Problem requirements:
Only the lines from the one with "Where should I" through the end of the data below belong in the answer, restated word for word, pictures excluded.
━━━━━ Data records ━━━━━
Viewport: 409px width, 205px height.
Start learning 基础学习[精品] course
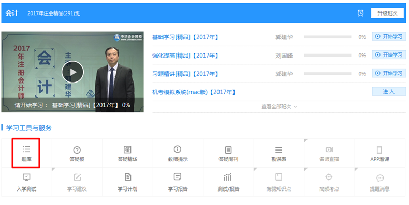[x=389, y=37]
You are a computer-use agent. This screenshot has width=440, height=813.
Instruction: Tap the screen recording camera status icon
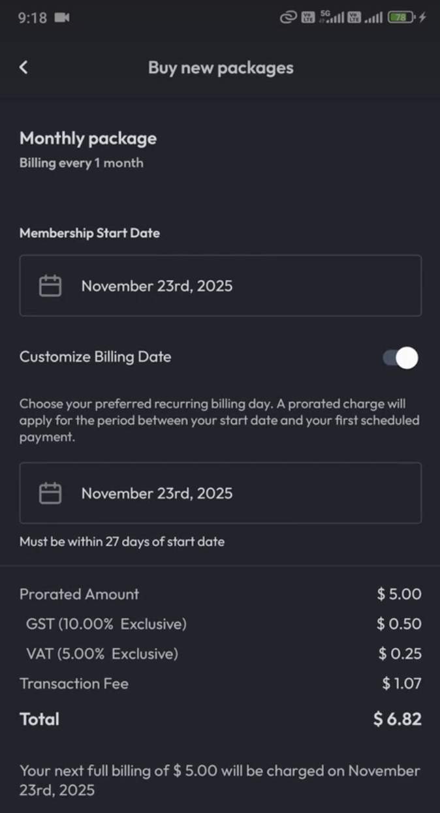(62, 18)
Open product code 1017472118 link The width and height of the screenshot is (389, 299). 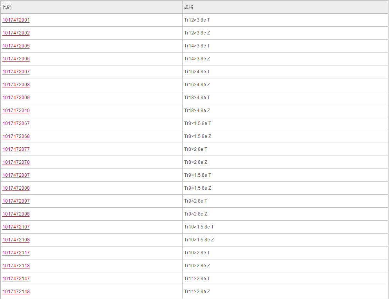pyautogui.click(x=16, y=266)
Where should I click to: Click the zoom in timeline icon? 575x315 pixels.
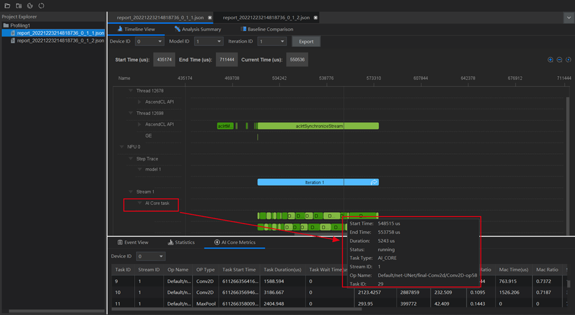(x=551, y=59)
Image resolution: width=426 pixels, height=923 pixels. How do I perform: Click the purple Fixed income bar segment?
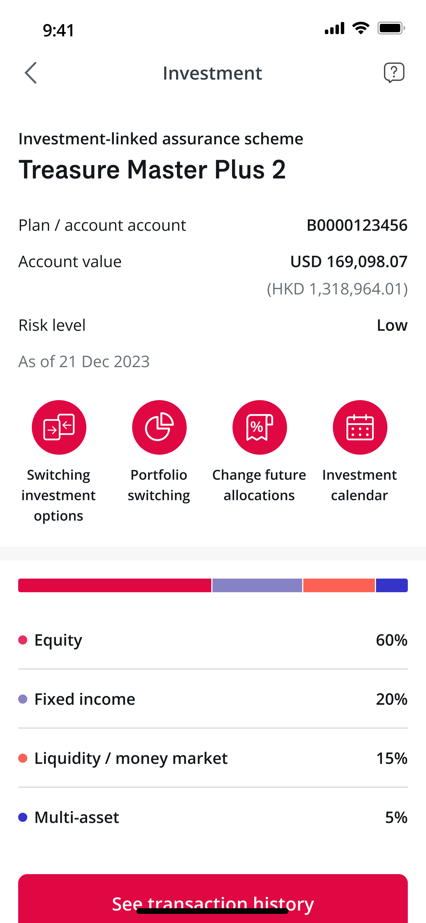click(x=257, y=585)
━━━━━
Output of the exercise:
Where should I click to: Click the zoom in timeline icon? 575x315 pixels.
(x=551, y=59)
Image resolution: width=426 pixels, height=923 pixels. How do I perform: Click the purple Fixed income bar segment?
click(x=257, y=585)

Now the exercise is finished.